En cuanto al cuadro de cantantes, cabe apuntar que el tenor estadounidense Jonathan Boyd (Don Ottavio) cumplió una labor por completo intrascendente, al tiempo que la veterana soprano navarra María Bayo (Donna Elvira), además de emisión irregular, debilidad en los graves y dificultades para el “legato”, mostró incertidumbres de afinación (“Mi tradì quell’alma ingrata”). El barítono balear Simón Orfila (Leporello), sin duda un profesional diestro, hizo oír por su lado un registro si se quiere rústico, de escasas vivencias interiores (el papel es muy rico).
Formado en nuestro medio son Renato Sassola, el bajo-barítono uruguayo Erwin Schrott (protagonista), de importante carrera en Europa, se destacó fundamentalmente en la composición del personaje, al que otorgó con notoria solvencia un sello estilizado, arrogante, bien desenvuelto. Vocalmente, en cambio, su labor resultó despareja, ya que alternó notas opacas y poco gratas (“Fin ch’han dal vino” y “Deh vieni alla finestra”, con su exquisita mandolina en “staccato”), con otras de mejor timbre y proyección, especialmente en la zona central.

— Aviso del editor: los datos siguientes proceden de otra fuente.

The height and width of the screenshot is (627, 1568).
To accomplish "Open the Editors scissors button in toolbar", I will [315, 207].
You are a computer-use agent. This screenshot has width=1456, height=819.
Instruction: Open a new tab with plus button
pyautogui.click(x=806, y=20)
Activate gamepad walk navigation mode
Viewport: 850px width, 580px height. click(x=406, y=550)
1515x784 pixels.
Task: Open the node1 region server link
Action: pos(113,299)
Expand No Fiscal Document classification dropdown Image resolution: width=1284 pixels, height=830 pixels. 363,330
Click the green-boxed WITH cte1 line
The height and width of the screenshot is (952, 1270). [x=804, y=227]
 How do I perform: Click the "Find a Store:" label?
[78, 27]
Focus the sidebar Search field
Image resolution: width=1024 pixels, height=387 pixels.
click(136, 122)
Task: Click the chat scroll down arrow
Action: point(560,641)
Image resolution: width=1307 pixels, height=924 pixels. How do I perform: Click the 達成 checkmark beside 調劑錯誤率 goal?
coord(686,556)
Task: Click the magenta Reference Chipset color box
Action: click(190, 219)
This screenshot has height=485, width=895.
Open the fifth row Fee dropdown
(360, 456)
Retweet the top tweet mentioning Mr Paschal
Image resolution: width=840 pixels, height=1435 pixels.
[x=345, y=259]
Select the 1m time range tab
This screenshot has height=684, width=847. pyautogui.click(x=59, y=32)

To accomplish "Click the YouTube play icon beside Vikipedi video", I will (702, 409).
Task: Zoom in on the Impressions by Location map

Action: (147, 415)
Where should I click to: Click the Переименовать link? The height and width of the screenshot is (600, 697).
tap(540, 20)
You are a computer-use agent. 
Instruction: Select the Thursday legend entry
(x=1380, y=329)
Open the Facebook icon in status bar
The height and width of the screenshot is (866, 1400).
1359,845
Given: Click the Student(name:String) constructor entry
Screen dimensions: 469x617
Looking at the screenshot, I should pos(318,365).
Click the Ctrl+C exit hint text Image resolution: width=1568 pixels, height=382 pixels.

En cuanto al resto del sector femenino, Paula Almerares (Donna Anna), a pesar de apretar y descubrir el pasaje alto, lució metal consistente, cargado de armónicos y pletórico de color, al tiempo que su colega, la soprano rosarina Jaquelina Livieri (Zerlina), un elemento en ascenso, exhibió voz cristalina y armoniosa, absolutamente homogénea.
Una puesta ágil
Preparado por Miguel Martínez, el Coro de la casa se manejó con corrección, sin ir para nada más allá, al tiempo que la puesta, presidida por Emilio Sagi, pareció creativamente innova-dora, sin avanzar para nada en la destrucción de la pieza matriz a que nos tienen acostumbrados los artífices del “Regie-Theater”. Miembro de una familia de célebres cantantes españoles, el experimentado “regisseur” asturiano ambientó la acción en la década de 1920, y tanto sea en la marcación individual como en los movimientos de conjunto le otorgó permanente agilidad y flui-dez. (esto sin soslayar algunas “boutades” poco logradas o la ausencia final del convidado de piedra, con su fuerte alegoría).
Diseñado por Renata Schussheim, el vestuario se vio fino, sin rebuscamientos extraños; la escenografía, a cargo de Daniel Bianco, fue funcional, porque a partir de un gran marco dorado que encuadró la boca del escenario, consistió básicamente en paneles “ad hoc” y pocos objetos, todo favorecido por una iluminación, trazada por José Luis Fiorruccio que se adaptó con maleabi-lidad a la propuesta de Sagi.